Celui-ci prévoit d'élargir un dispositif de surveillance algorithmique lancé en 2015, destiné à repérer des données de connexions sur internet, aujourd'hui circonscrit à la lutte antiterroriste, mais pour laquelle l'intérêt semble toutefois limité, selon M. Houlié.Les modes d'action des ingérences seront quant à eux plus facilement identifiables, plaide-t-il.

"La cause semble noble et consensuelle, (mais) au final c'est un texte scélérat parce que, sous couvert de lutte contre les ingérences étrangères, il vise à aggraver la surveillance généralisée", a dénoncé le député LFI Bastien Lachaud.Mais sa motion de rejet au texte a été largement repoussée par 182 voix contre 34.

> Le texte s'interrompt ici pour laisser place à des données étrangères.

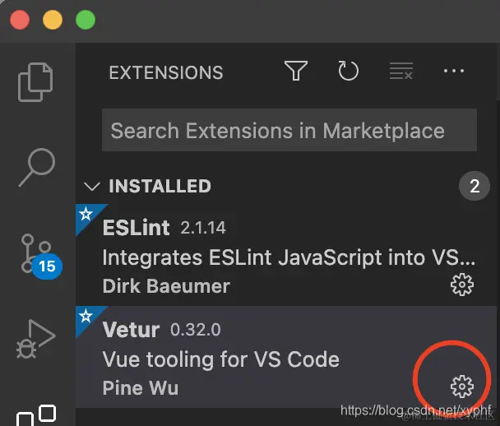Select the ESLint extension entry
The image size is (500, 426).
271,257
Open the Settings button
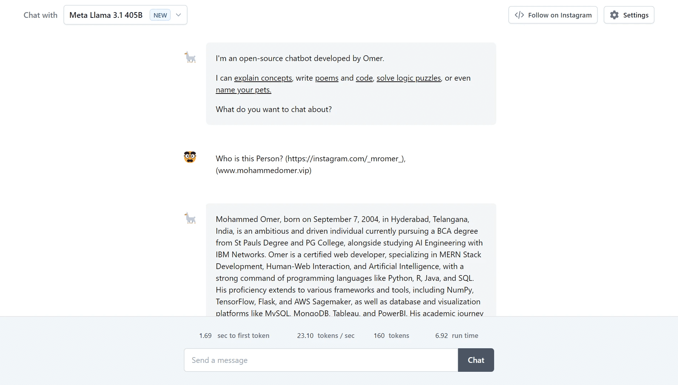Screen dimensions: 678x385 coord(629,15)
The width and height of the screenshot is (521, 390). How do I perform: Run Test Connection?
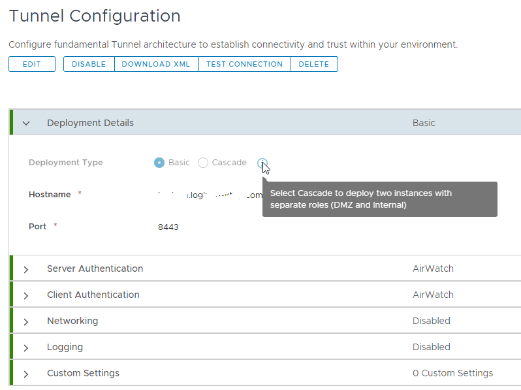coord(244,64)
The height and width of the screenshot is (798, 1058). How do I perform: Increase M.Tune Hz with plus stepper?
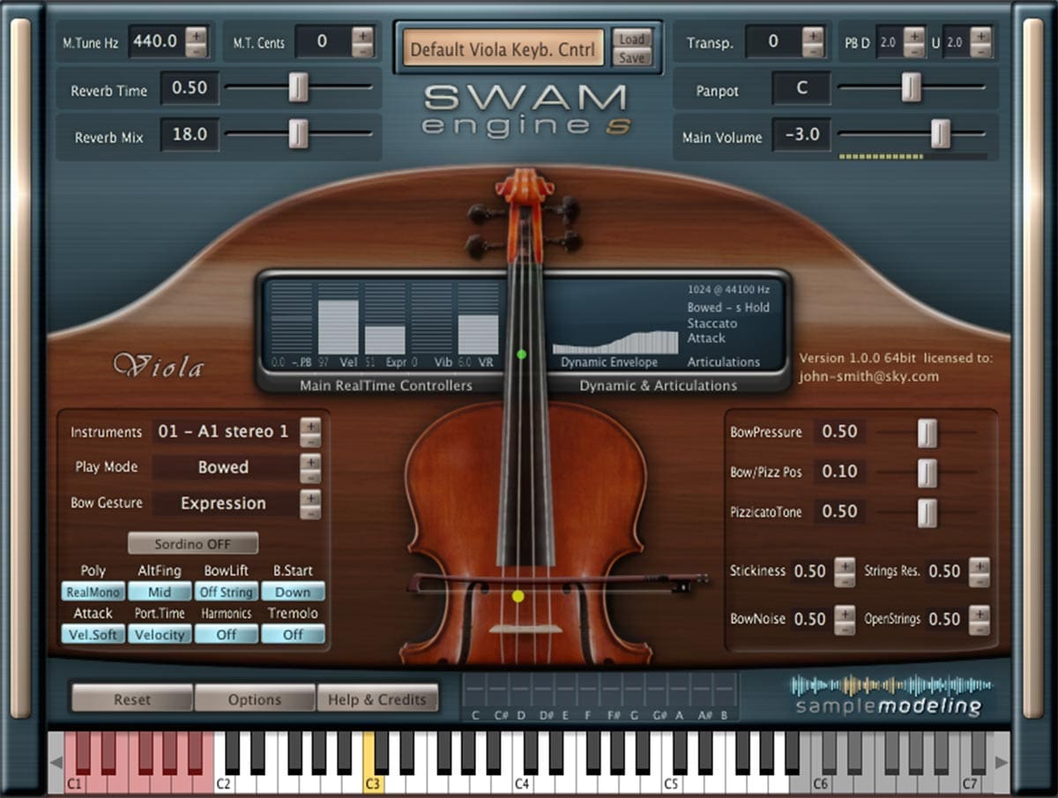click(x=196, y=34)
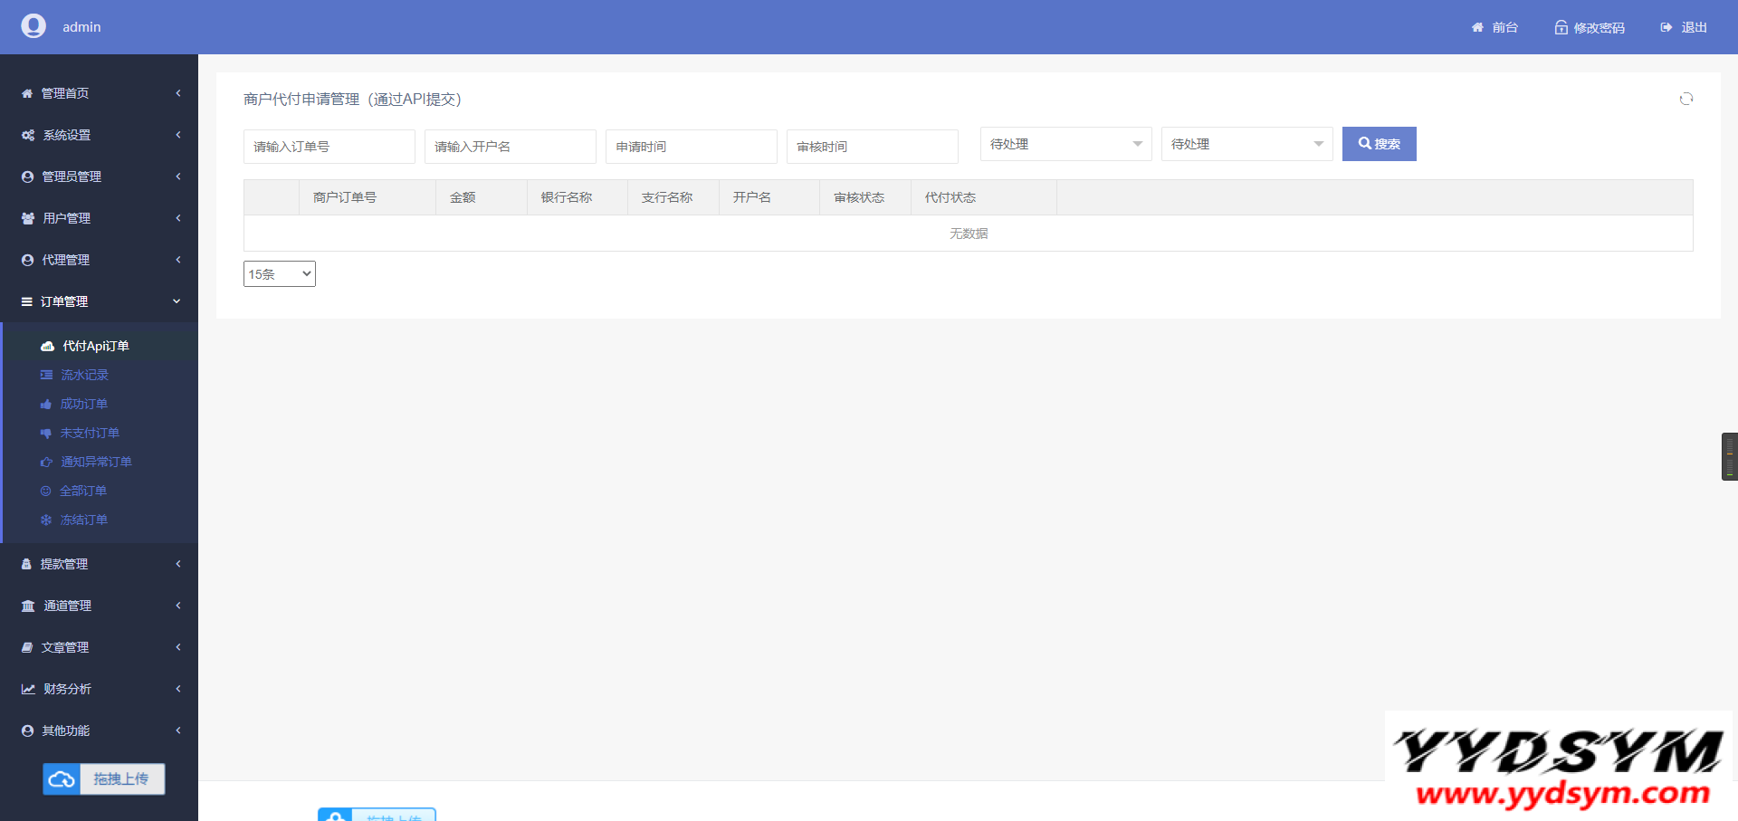Click the 请输入订单号 input field
Viewport: 1738px width, 821px height.
[329, 147]
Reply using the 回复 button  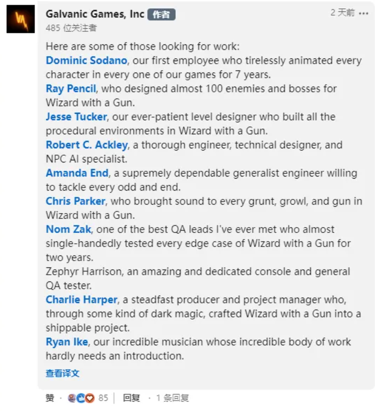click(131, 398)
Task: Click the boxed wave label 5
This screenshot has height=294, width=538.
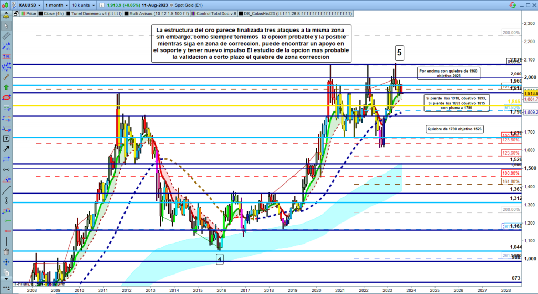Action: tap(400, 52)
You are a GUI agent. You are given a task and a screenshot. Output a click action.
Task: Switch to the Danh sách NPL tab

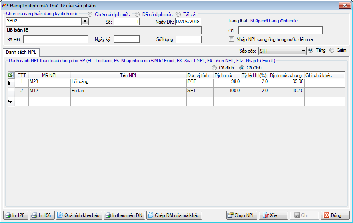(x=21, y=52)
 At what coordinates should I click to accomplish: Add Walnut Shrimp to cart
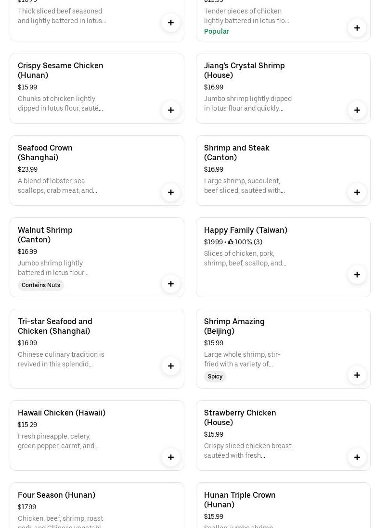click(x=171, y=284)
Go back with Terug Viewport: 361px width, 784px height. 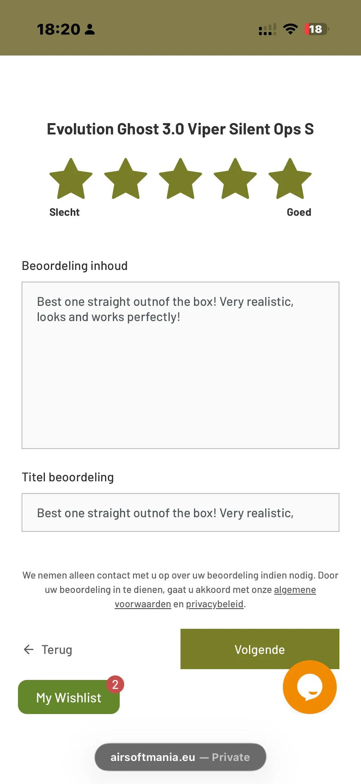pyautogui.click(x=56, y=649)
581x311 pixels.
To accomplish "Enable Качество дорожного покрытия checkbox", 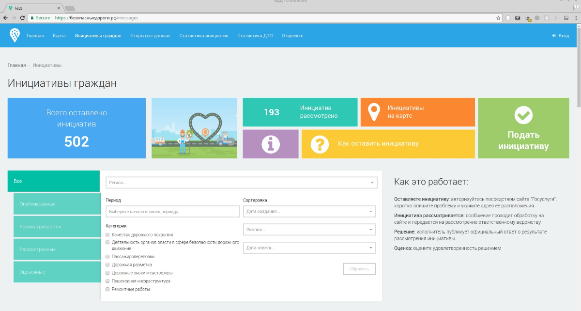I will [107, 234].

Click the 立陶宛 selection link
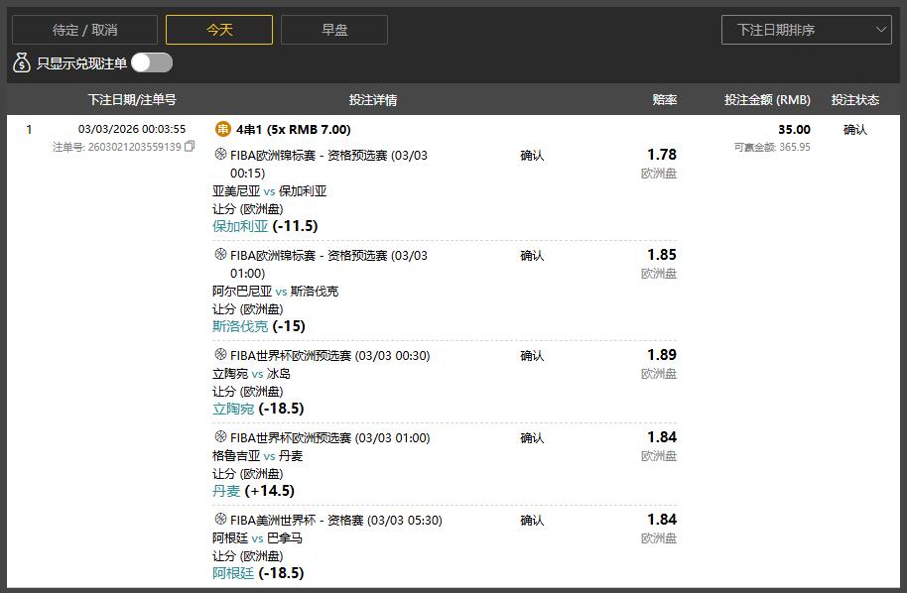233,409
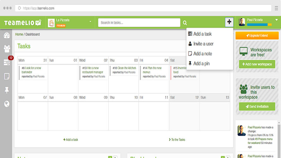Open the users group icon in sidebar

pyautogui.click(x=7, y=49)
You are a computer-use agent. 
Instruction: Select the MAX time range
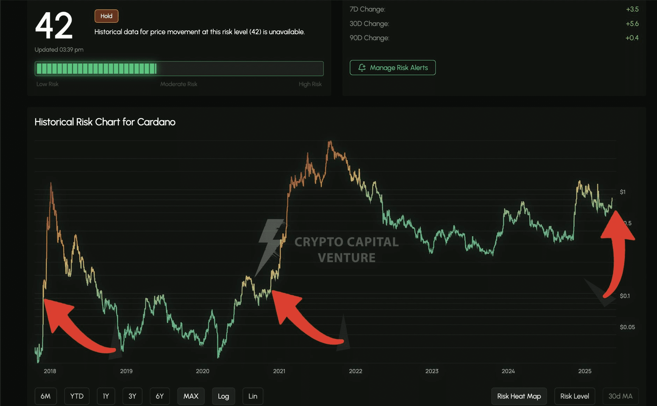click(191, 396)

La proposition de loi prévoit une expérimentation de quatre ans, durant laquelle les services de renseignement pourraient y recourir au titre de "l'indépendance nationale", "l'intégrité du territoire et la défense nationale", des "intérêts majeurs de la politique étrangère", de "l'exécution des engagements européens et internationaux de la France" et de la lutte contre les ingérences.

Un périmètre large, qui inquiète à gauche, où la majorité espère grappiller des voix écologistes et socialistes : "je plaide pour limiter strictement la question aux ingérences étrangères lorsque les intérêts fondamentaux de la Nation sont en jeu", souligne l'écologiste Jérémie Iordanoff, qui oscille entre "vote pour et abstention". 

"On est toujours dans la même configuration, on commence par l'antiterrorisme qui sert de cheval de Troie, et puis ça fait tache d'huile", fustige le député LFI Aurélien Saintoul.

Plusieurs députés critiquent également l'absence d'étude d'impact des propositions ou de passage devant le Conseil d'Etat, Sacha Houlié rétorquant que le Parlement a produit suffisamment de matière pour éclairer les débats.